During the initialization process, the user needs to be aware of the state in which the initialization process is being performed. The reason is that when the user touches the initializing process, the reference capacitance may be input to the capacitance in the state where the user touches.

Therefore, as described later, while the initialization process is performed, a signal for informing the user of the initialization process is output through the output unit 202. Hereinafter, for convenience, the hot water button 210, the power saving button 230, the clean display unit 240, the continuous button 250, the cold water button 220, the first output unit 202, and the second output unit 202. ), The third output unit 202, the fourth output unit 202, and the fifth output unit 202.

In more detail, when the operation of the water supply device 1 starts, first, the elapsed time is initialized (S11).

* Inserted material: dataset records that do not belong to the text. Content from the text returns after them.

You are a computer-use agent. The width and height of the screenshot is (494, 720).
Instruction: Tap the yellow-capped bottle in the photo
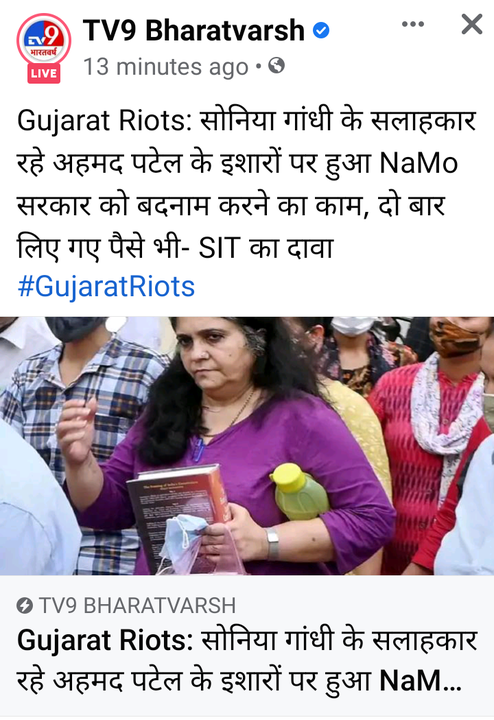(299, 491)
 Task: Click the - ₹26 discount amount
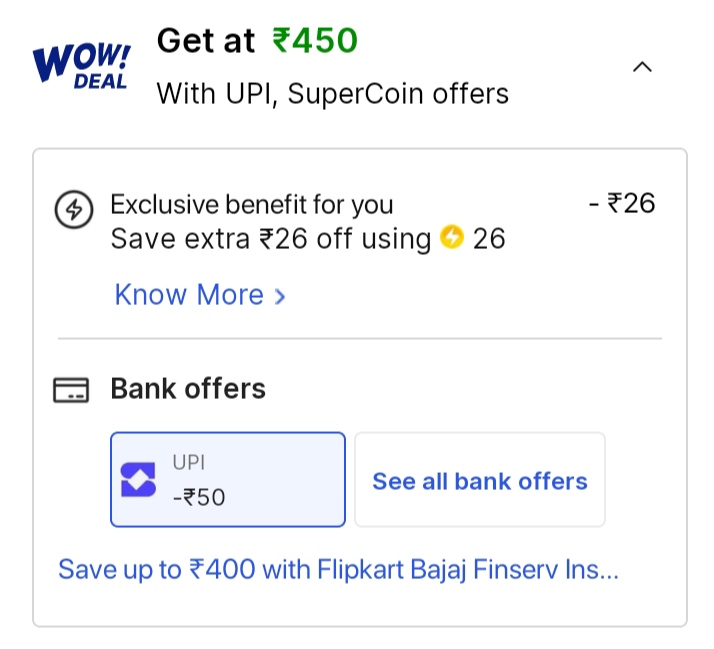(622, 204)
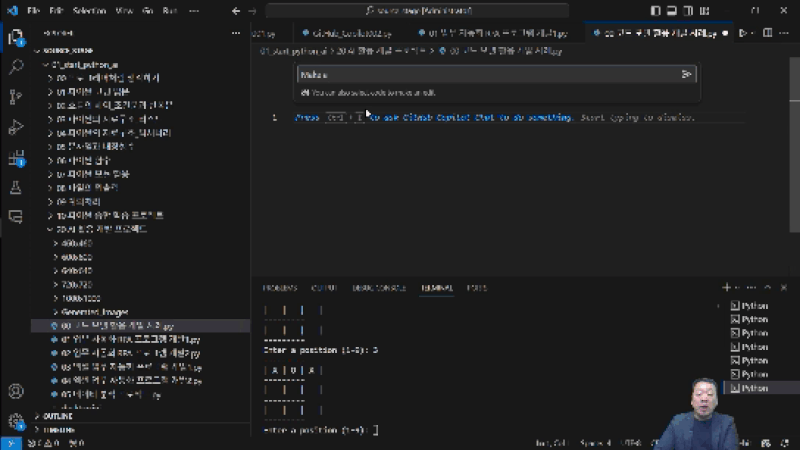Click the Run Python File play button
The height and width of the screenshot is (450, 800).
(x=743, y=33)
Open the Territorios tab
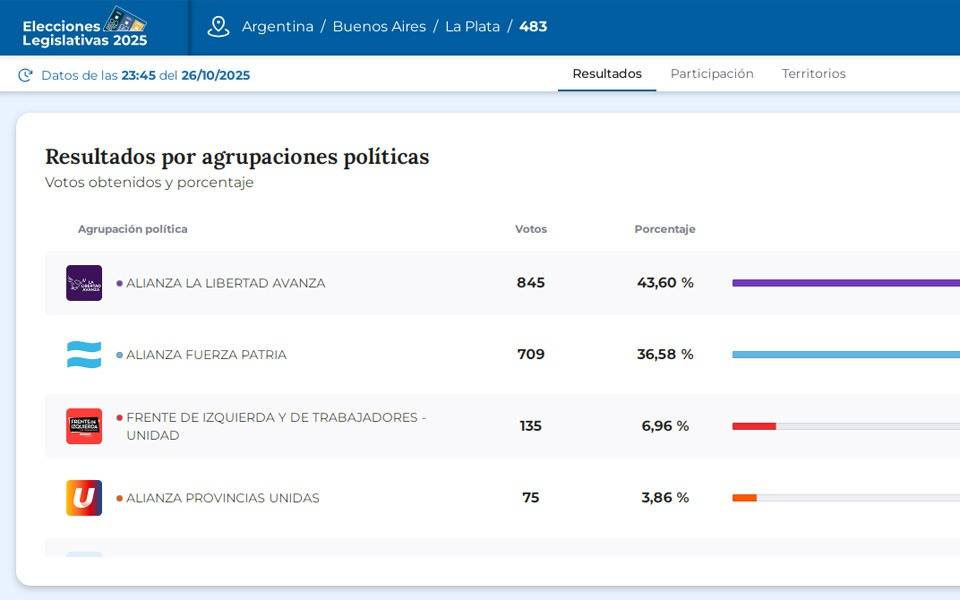This screenshot has height=600, width=960. point(813,74)
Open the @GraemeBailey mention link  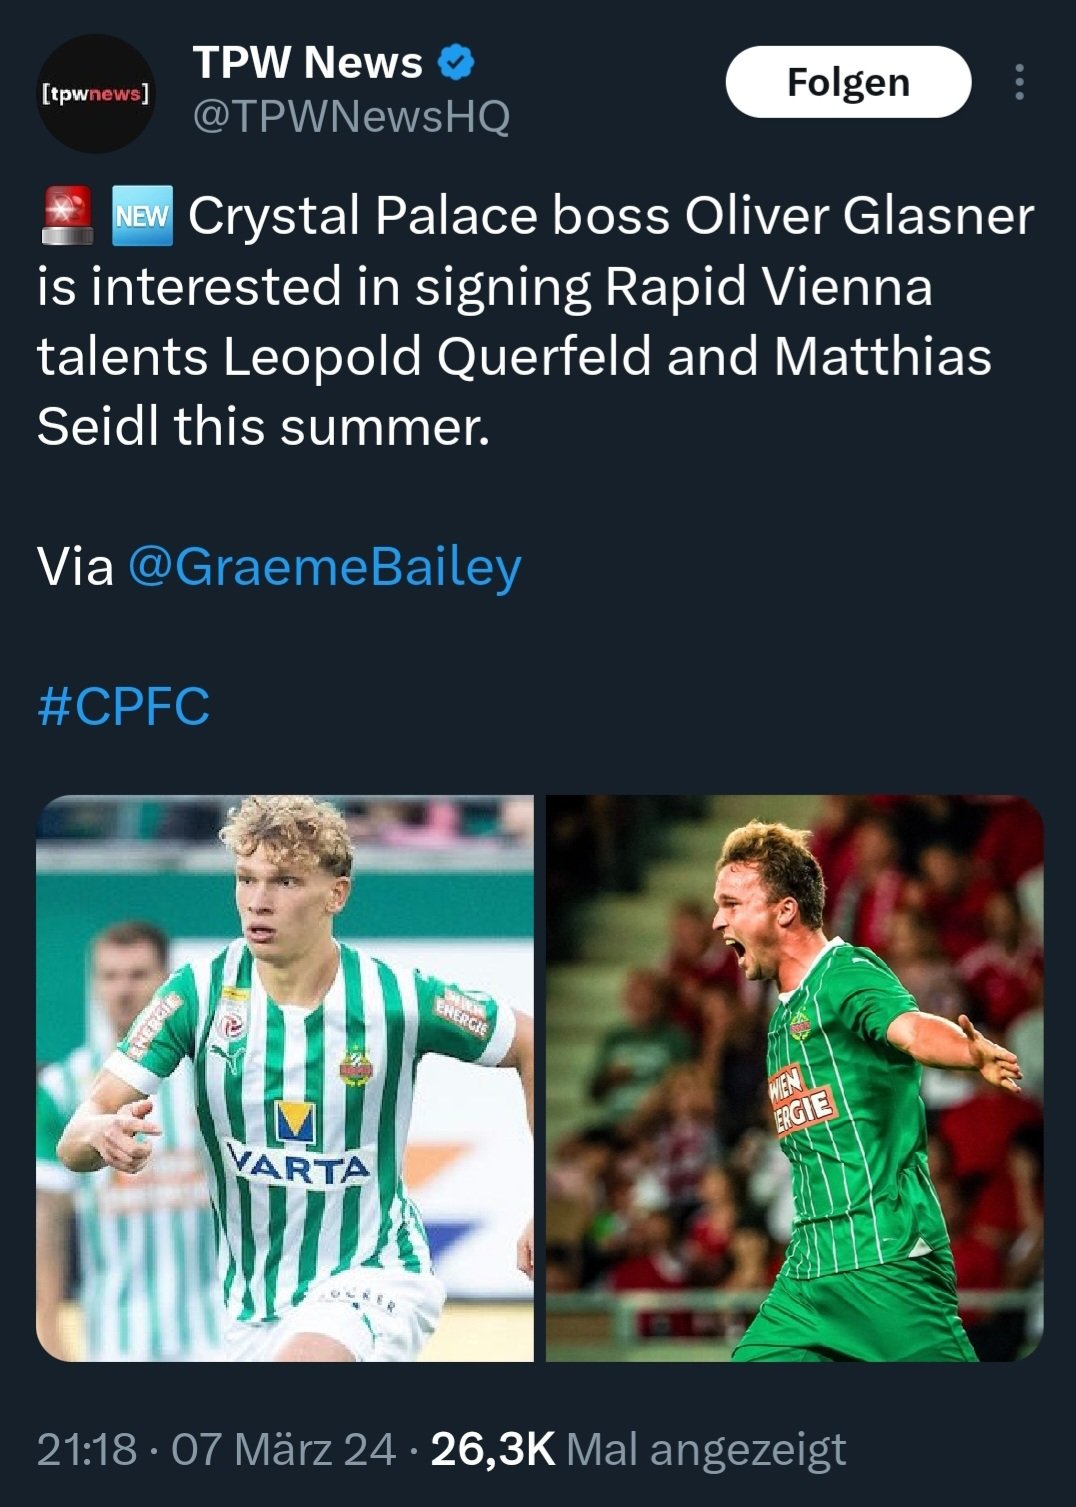pyautogui.click(x=325, y=566)
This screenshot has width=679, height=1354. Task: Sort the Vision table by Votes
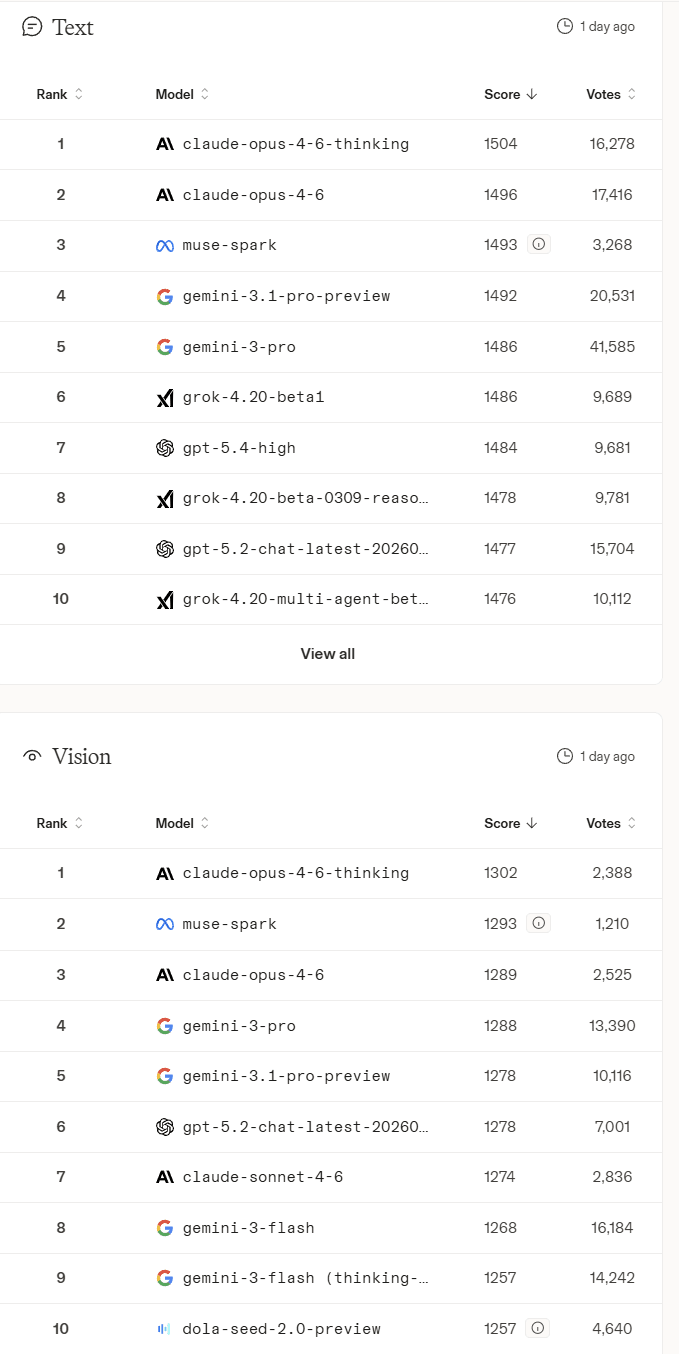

At this time, the elapsed time is a time elapsed from the time when the operation of the water supply device 1 starts. it means. And, the initializing of the elapsed time means that the elapsed time is calculated again from the corresponding time point.

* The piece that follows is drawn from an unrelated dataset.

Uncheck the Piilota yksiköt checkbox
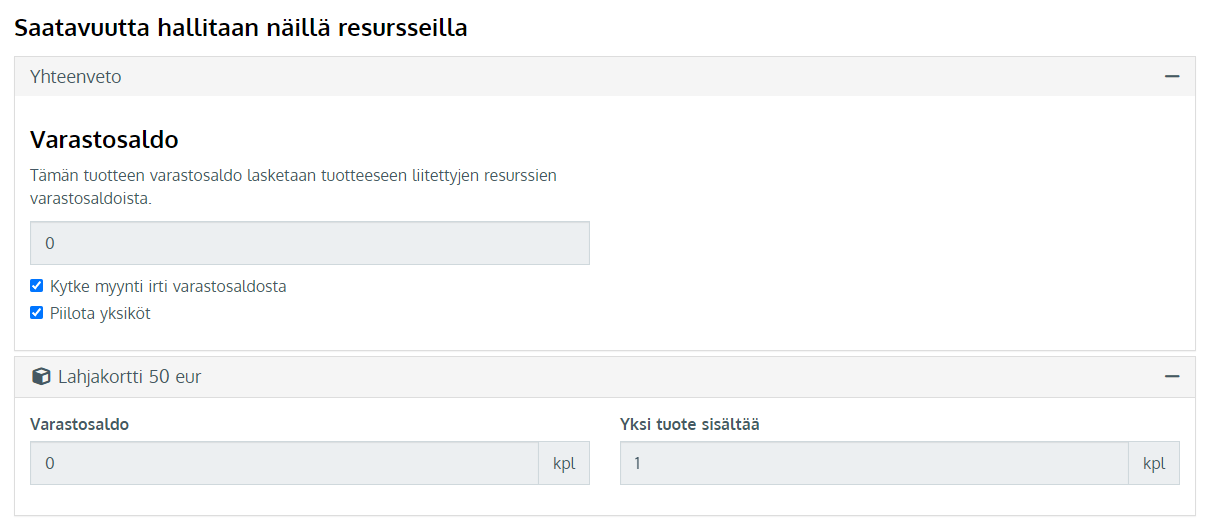(37, 313)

Next, during the time when the elapsed time corresponds to the first reference time or less (S12), the first output unit 202 is turned on. (S13)

When the elapsed time exceeds the first reference time (S12), the first output unit 202 is turned off (S14), and before the elapsed time exceeds the second reference time (S15). The second output unit 202 is turned on. (S16)

When the elapsed time exceeds the second reference time (S15), the second output unit 202 is turned off (S17), and before the elapsed time exceeds the third reference time (S18). The third output unit 202 is turned on. (S19)

When the elapsed time exceeds the third reference time (S18), the third output unit 202 is turned off (S20), and before the elapsed time exceeds the fourth reference time (S21). The fourth output unit 202 is turned on. (S22)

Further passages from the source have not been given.